## AIM A
Using the gospel reflection, mark each statement yes or no and quote the words that decide it: (i) The writer counts the passage from Mark among their least favorites. (ii) The Pharisees asked Jesus whether it is lawful for a husband to divorce his wife. (iii) The writer says Jesus offers plenty of wiggle room in his answer.
## AIM B
In the gospel reflection, what does the writer say the words of scripture often function as, rather than an answer book?
## AIM C
Name every gospel that the gospel reflection mentions.

## SELECTED PASSAGE
[START]
Today’s find: Image & Likeness

Do we ever really know God’s plan?

Scripture is a help, I suppose. But often I find that the words of scripture function less like an answer book…than an invitation to enter into mystery.

Sunday’s gospel reading is a case in point. The passage from Mark (and its parallels in Matthew and Luke) is one of my least favorites.

The Pharisees approached Jesus and asked,
“Is it lawful for a husband to divorce his wife?”
They were testing him.

I don’t know about Jesus, but I certainly feel tested when I hear his answer:

“Whoever divorces his wife and marries another
commits adultery against her;
and if she divorces her husband and marries another,
she commits adultery.”

It tests me, largely because of all the good, holy people I know…whose life’s journey has brought them to just such a state: Divorced and remarried…and now in the arms of a partner who has drawn him (or her) closer to Christ.

You wouldn’t expect that to happen, given the proscriptive nature of Jesus’ words. He doesn’t offer much wiggle room here. And yet…YellowFlower2

And yet…somehow, holiness blossoms in these relationships. Christ finds a way.
[END]
## PROVIDED MATERIAL
[START]
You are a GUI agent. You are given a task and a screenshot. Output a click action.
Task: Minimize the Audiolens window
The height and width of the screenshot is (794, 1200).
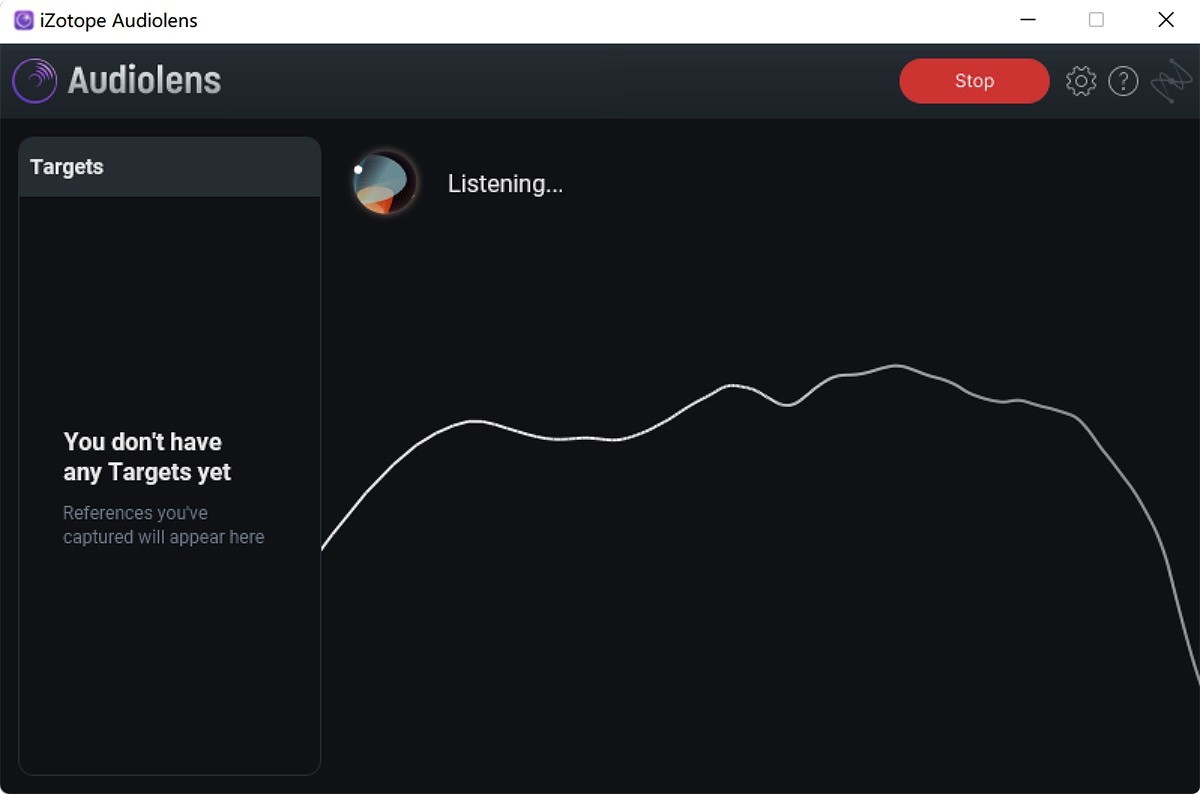tap(1027, 20)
[END]
## FINAL RESULT A
(i) Yes: "The passage from Mark (and its parallels in Matthew and Luke) is one of my least favorites."
(ii) Yes: "Is it lawful for a husband to divorce his wife?"
(iii) No: "He doesn’t offer much wiggle room here."

## FINAL RESULT B
An invitation to enter into mystery.

## FINAL RESULT C
Mark, Matthew, Luke